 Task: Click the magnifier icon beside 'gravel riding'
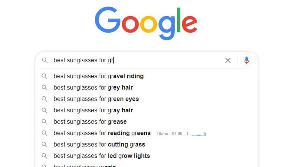44,76
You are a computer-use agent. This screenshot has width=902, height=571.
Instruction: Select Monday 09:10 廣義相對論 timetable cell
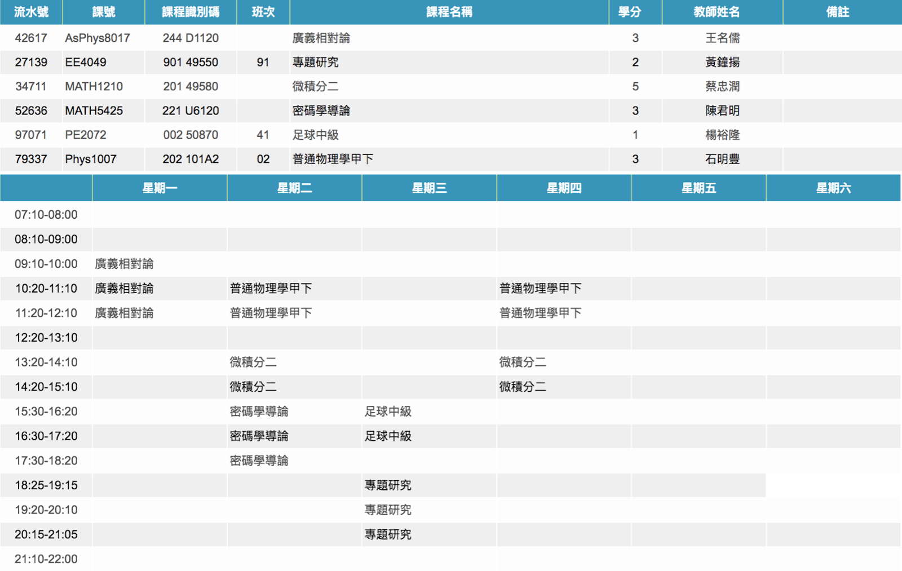pyautogui.click(x=125, y=264)
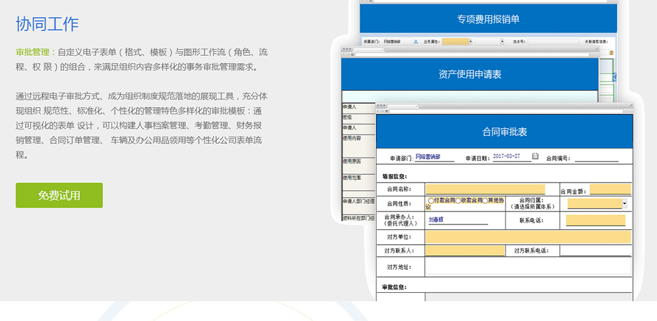Click the reload icon in 资产使用申请表 browser
657x321 pixels.
352,55
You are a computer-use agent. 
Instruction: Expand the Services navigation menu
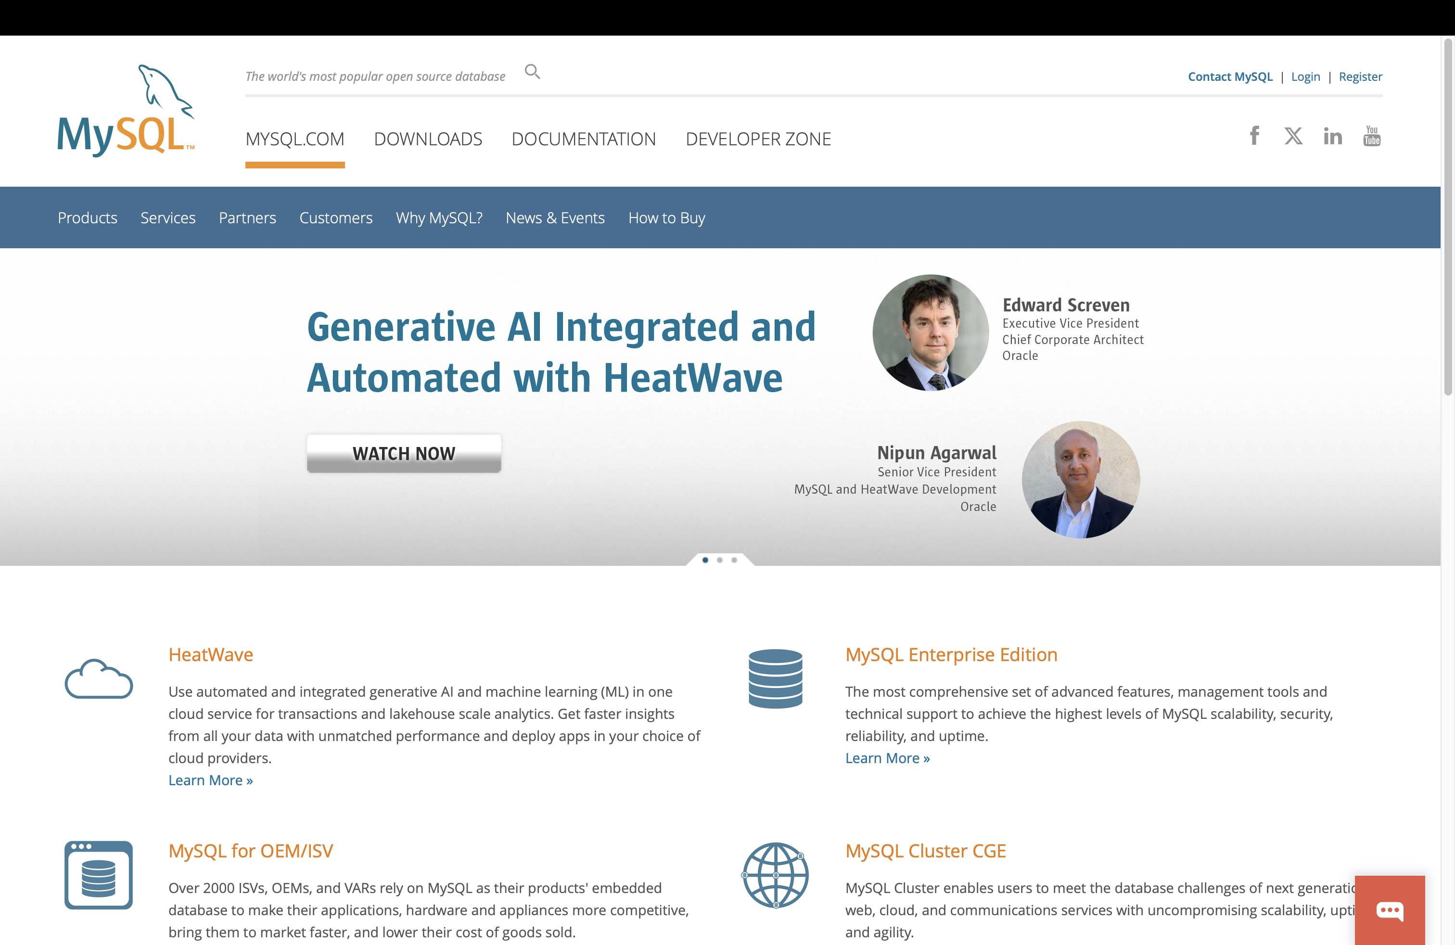point(168,218)
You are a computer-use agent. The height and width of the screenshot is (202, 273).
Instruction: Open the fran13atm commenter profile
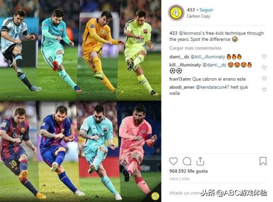(x=180, y=79)
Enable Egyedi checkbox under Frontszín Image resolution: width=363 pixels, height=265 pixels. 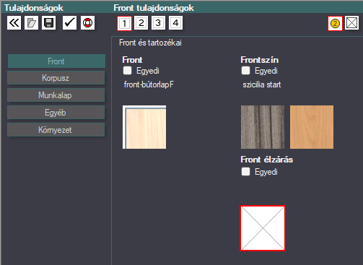245,71
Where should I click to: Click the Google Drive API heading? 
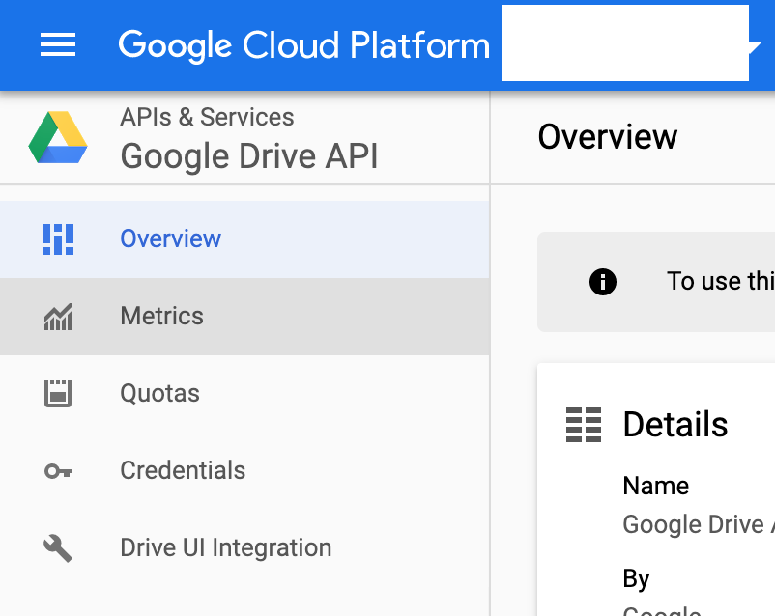click(249, 156)
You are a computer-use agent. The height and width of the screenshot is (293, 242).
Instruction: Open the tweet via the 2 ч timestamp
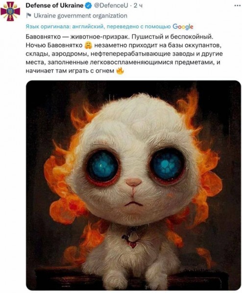click(138, 6)
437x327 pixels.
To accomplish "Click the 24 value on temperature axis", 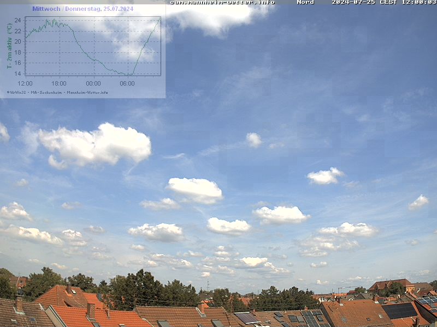I will click(17, 20).
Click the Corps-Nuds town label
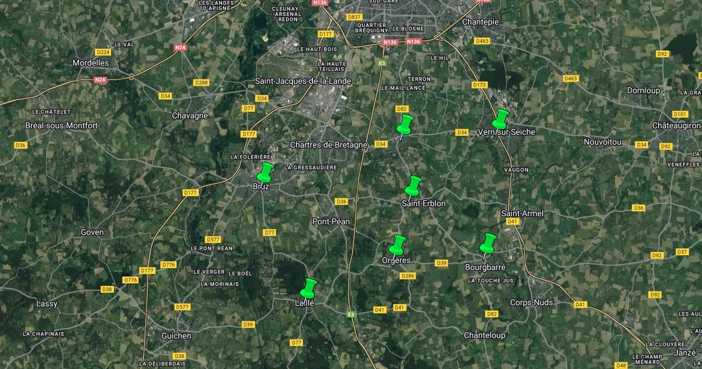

────────────────

Exercise objective - State how many of the lines above contain the string "Open", matching case exactly, and give only the number.

Task response - 2